One of the more impressive young bands to revel in loud, sloppy angst is New Jersey's Titus Andronicus. The Monitor may be loosely based on the Civil War, but it is certifiably ambitious and remarkable.
Few young bands show the willingness to incorporate or even attempt the range of styles and ideas that Titus Andronicus masterfully executes throughout The Monitor. There is the drunken hoedown "Theme From 'Cheers,'" the barroom ballad "To Old Friends and New," and the E Street shuffling opener "A More Perfect Union," which nods to its influence ("Tramps like us / baby, we were born to die"). Then there are the epics.

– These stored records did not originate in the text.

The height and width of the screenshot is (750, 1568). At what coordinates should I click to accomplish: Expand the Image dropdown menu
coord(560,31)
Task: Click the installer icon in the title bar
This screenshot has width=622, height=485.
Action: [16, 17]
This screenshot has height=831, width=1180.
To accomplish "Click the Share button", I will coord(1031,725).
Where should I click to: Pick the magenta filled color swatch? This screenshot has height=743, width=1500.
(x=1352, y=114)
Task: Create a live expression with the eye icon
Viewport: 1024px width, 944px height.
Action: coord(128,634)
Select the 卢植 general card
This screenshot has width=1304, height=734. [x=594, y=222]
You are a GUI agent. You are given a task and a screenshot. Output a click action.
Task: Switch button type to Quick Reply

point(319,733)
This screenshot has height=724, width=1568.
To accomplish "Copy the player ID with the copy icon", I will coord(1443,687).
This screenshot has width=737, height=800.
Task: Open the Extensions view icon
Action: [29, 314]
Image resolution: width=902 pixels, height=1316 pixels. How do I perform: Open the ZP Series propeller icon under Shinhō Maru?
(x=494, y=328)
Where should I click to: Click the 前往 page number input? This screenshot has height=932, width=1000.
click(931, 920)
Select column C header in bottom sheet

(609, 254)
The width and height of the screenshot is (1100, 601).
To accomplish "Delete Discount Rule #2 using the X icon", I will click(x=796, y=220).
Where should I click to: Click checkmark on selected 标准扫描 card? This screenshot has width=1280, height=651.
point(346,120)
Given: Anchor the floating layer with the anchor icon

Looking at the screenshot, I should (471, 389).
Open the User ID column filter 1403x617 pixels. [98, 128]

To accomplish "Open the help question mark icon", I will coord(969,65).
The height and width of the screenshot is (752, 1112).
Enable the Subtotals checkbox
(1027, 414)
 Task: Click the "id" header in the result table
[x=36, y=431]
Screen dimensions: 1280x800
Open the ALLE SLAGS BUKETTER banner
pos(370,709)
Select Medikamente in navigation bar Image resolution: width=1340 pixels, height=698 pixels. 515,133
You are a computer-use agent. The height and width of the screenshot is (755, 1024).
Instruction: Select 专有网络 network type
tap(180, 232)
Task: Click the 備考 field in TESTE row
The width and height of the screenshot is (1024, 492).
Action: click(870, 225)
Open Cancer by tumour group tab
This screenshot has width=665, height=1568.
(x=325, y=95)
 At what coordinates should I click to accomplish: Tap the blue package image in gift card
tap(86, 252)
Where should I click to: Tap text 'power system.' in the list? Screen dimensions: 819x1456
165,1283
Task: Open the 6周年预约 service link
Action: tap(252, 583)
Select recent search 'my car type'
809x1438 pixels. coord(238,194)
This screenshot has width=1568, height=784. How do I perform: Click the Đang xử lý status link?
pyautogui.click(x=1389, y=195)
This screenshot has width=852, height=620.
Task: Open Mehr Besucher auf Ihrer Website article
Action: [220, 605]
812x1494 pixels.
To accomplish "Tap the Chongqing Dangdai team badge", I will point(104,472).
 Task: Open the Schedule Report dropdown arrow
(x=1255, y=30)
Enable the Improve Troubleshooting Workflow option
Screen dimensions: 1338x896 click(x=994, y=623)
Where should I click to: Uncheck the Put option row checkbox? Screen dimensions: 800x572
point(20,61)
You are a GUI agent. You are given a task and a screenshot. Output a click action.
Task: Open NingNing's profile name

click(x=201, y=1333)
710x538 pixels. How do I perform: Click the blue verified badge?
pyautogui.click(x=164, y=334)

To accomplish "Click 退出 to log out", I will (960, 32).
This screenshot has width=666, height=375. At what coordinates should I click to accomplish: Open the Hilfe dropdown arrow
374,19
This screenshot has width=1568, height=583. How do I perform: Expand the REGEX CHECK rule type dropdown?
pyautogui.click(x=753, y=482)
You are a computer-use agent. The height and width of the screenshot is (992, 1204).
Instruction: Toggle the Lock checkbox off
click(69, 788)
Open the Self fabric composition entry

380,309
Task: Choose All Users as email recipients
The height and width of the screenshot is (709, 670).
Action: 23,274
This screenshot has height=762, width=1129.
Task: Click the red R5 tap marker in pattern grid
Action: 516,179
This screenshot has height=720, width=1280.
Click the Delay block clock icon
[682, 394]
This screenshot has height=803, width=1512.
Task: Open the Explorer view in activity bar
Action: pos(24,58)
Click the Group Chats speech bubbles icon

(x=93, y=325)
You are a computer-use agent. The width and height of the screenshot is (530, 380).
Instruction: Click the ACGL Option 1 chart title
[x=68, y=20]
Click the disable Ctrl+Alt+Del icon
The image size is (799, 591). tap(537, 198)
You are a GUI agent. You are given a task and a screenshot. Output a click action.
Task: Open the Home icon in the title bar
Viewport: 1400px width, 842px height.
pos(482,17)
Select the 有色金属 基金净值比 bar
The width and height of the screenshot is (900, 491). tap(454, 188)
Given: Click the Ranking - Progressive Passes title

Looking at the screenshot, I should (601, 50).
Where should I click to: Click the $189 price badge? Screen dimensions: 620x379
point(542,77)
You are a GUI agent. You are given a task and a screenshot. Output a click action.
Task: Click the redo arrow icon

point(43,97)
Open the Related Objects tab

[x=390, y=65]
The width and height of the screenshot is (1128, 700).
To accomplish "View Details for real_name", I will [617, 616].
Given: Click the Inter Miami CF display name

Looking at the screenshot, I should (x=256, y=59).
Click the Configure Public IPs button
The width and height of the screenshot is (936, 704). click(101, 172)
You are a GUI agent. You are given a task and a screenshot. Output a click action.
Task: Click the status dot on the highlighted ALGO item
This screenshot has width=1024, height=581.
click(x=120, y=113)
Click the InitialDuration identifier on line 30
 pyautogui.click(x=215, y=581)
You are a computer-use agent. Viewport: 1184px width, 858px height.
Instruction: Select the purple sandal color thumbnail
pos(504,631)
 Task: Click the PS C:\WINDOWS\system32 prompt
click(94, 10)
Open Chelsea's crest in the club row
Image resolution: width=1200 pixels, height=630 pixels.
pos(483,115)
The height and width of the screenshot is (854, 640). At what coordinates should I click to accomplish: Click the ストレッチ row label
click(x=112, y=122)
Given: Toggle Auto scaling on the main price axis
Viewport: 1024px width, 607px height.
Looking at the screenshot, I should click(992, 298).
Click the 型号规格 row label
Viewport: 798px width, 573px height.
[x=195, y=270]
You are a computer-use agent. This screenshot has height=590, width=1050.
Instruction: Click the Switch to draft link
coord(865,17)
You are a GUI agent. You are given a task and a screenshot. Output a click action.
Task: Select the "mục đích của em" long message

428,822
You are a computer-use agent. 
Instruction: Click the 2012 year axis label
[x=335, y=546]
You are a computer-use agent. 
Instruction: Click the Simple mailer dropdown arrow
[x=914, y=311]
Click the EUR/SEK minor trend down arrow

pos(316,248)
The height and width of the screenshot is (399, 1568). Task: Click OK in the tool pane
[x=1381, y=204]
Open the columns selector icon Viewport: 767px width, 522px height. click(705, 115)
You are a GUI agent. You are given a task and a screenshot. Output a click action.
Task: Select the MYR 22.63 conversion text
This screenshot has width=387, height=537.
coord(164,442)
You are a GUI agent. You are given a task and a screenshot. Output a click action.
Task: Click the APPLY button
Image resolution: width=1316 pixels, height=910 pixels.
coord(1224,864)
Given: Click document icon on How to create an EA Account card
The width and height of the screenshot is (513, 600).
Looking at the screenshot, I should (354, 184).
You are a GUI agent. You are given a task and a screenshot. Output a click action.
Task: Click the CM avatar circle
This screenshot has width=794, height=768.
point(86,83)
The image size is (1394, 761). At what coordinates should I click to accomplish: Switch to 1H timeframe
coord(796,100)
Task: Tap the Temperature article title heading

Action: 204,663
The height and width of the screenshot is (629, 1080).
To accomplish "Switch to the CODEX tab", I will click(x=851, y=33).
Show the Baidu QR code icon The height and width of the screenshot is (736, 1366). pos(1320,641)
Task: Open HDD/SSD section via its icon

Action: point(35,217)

With five of the album's 10 songs stretching over six minutes—and nearly every song taking stylistic detours—Titus Andronicus risks overstretching and exhausting its creative resources. Thankfully, the group recruited friends from the Hold Steady, Vivian Girls, and Ponytail (among other bands) to keep the album's fire appropriately stoked. The payoff is clearly evidenced on the album's closer, "The Battle of Hampton Roads," a monstrous 14-minute rocker. The song bounds from full-band rev-ups to plaintive passages that build into cathartic outbursts; from horn-laden shoegaze to, naturally, a bagpipe interlude, before its slashing, frenzied conclusion. A musical stew that succeeds far beyond any expectations, the song serves as a metaphor for the entire album.
In case it sounds as if the album's charms may be transitory or overwhelming, nearly 30 listens have not dampened The Monitor's ability to engage and impress me.